Jördis Franziska Terlau
· I am a young researcher with a keen interest in transdisciplinary research concepts, that are ranging from a philosophical background to the field of ecology in general, but with a distinct focus on climate change, metacommunity ecology, trophic interactions and understanding underlying mechanisms of ecosystem processes.
· I joined iDiv because I am looking for an interdisciplinary working environment with a great opportunity to develop my research career and to find my own niche in this wide field of research in biodiversity science.
· Before I started my PhD project, I worked on predator-prey interactions in ladybeetles and aphids. Particularly, I performed microcosm experiments examining the avoidance behavior of the pea aphid (Acyrthosiphon pisum) towards European native ladybeetle species and the in invasive non-native lady beetle Harmonia axyridis. Proceeding on the assumption that there is a missing or inadequately developed anti-predator response of native prey against novel non-native predators, non-native species should have competitive advantages over native species, which can contribute to invasion success.
· My current research foci are trophic interactions, colonization processes and underlying mechanisms of species movement patterns as well as trait-based metacommunity ecology and spatial between-patch processes.
Since February 2019
Doctoral researcher in the Theory in Biodiversity group at the German Centre for Integrative Biodiversity Research (iDiv) Halle-Jena-Leipzig, Germany
April 2016 - March 2018
Master of Science in Biodiversity and Conservation – Philipps-University Marburg, Germany
Thesis: Avoidance behaviour of the pea aphid Acyrthosiphon pisum confronted with cues of the invasive lady beetle Harmonia axyridis and four native lady beetle species.
October 2012 – March 2016
Bachelor of Science in Conservation Biology – University Koblenz-Landau, Landau, Germany
My Research Project
· Quantifying emigration as function of bottom up and top down control
· The colonization process of islands or habitat patches consists of several sub-processes like dispersal, establishment, immigration or emigration.
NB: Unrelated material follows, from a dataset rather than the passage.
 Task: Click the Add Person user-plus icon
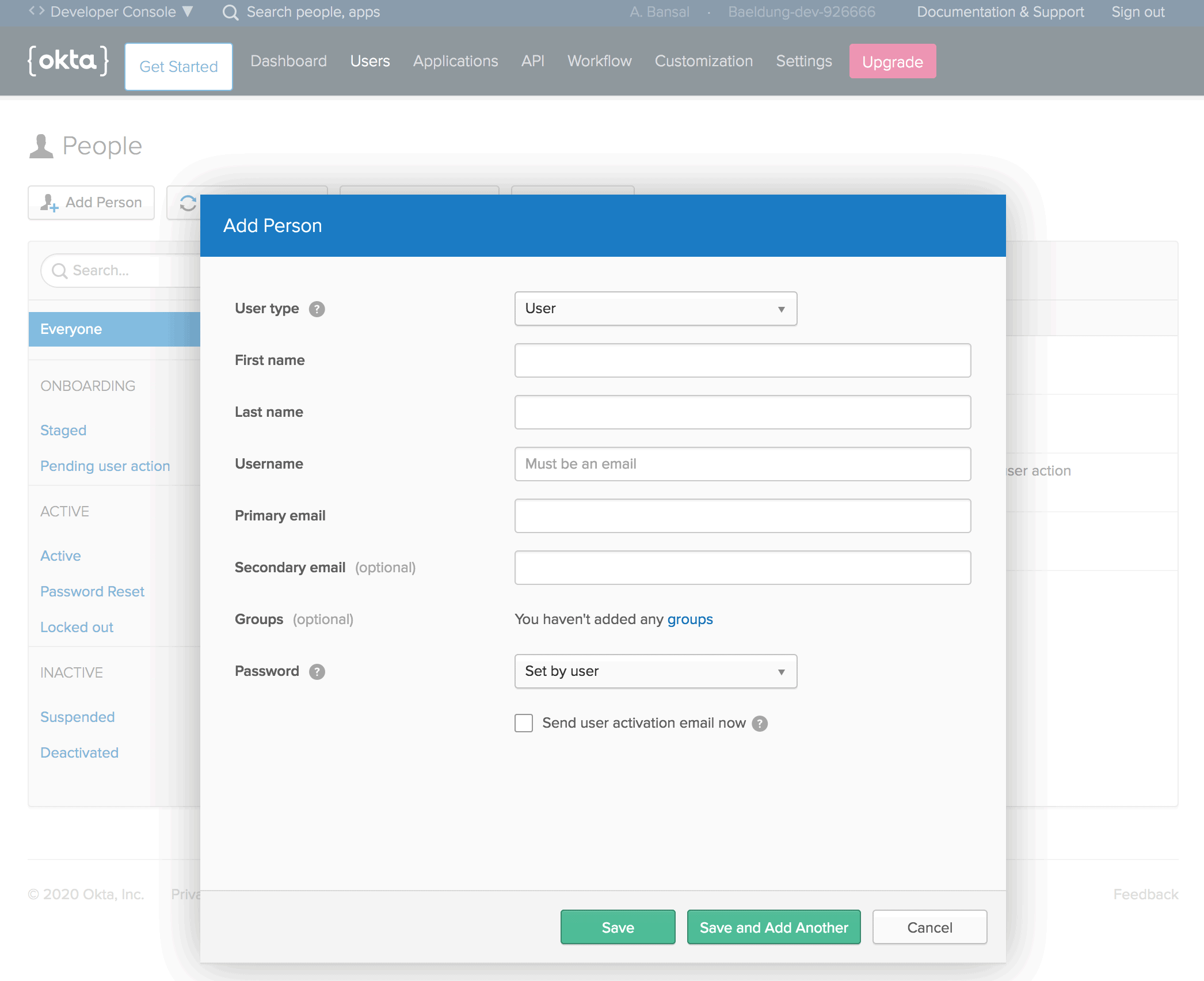(49, 203)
This project concentrates on the underlying mechanisms of emigration. I am investigating the qualitative trait dependence of emigration, which is energetics of emigration. The stability and diversity of food webs is driven by the ratio of energy intake (feeding) and energy use (metabolic demands). The energy intake depends on resource quality, which is stoichiometry (e.g. compensatory feeding with decreasing food quality) as well as food quantity and predation risk.
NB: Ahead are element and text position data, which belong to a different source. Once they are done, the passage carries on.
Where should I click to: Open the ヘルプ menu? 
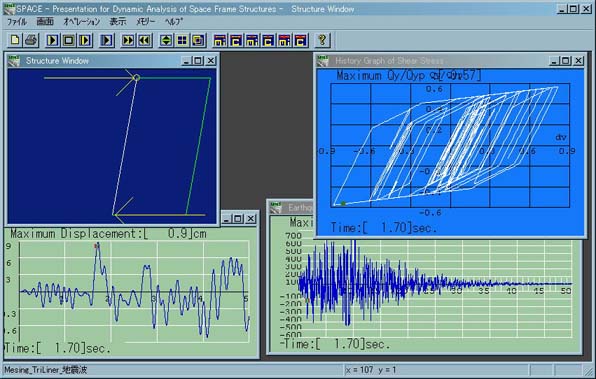click(x=173, y=22)
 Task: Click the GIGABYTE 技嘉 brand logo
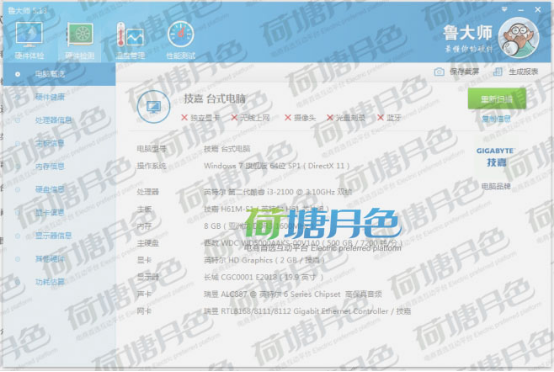point(495,157)
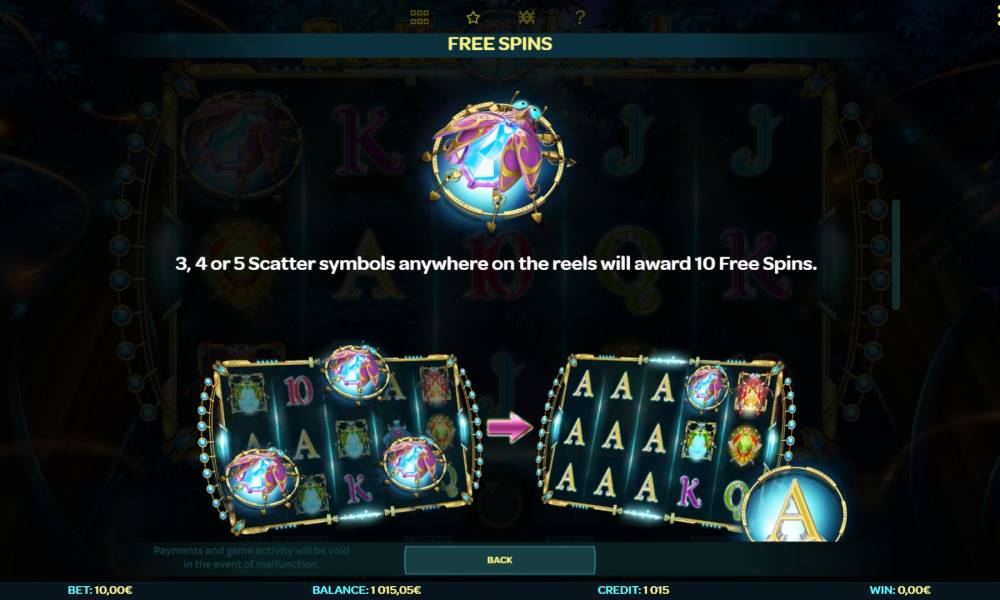Select the FREE SPINS title bar
1000x600 pixels.
[x=500, y=44]
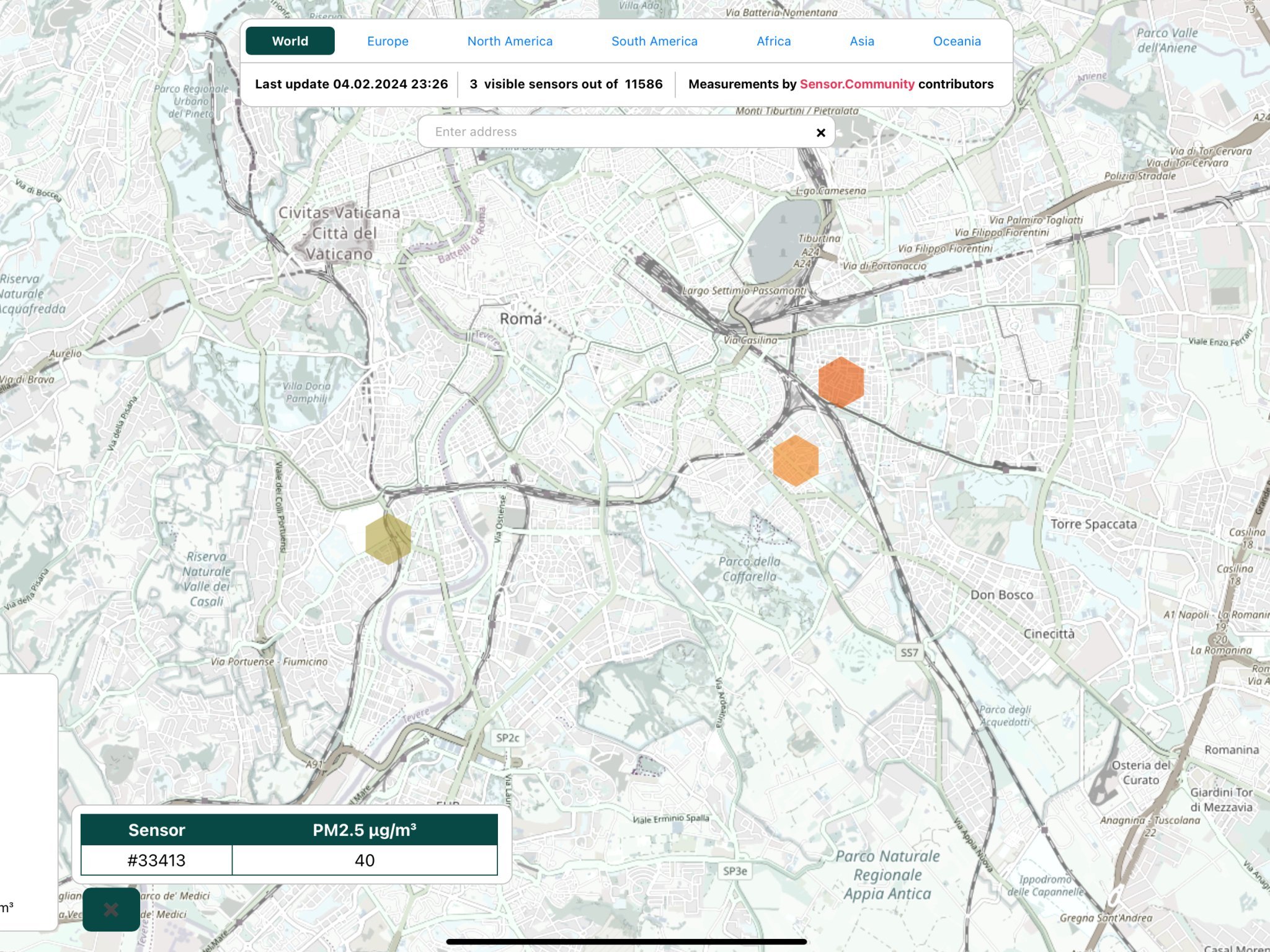Click the PM2.5 value 40 cell
Viewport: 1270px width, 952px height.
pyautogui.click(x=364, y=860)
I will measure the effect of both bottom up by resource quality (stoichiometry) and quantity (resource density in a patch) as well as top down pressure by predators of different body masses.
Additionally, I am cooperating with the Ecotron project. Here we look at moving patterns of macro-invertebrates between different patches of leaf litter of different stoichiometric quality (ash, oak, birch and mountain ash), which are separately arranged or all mixed up.
· The hypotheses are the following:
(a) Increasing resource quality (i.e. stoichiometry) will lead to decreased feeding and decreased emigration rates. (part I)
(b) Emigration of consumers is driven by the top down pressure of their predators. (part II).
The experiments will be performed as microcosm and/or mesocosm experiments including methods of RFID sensor tracking.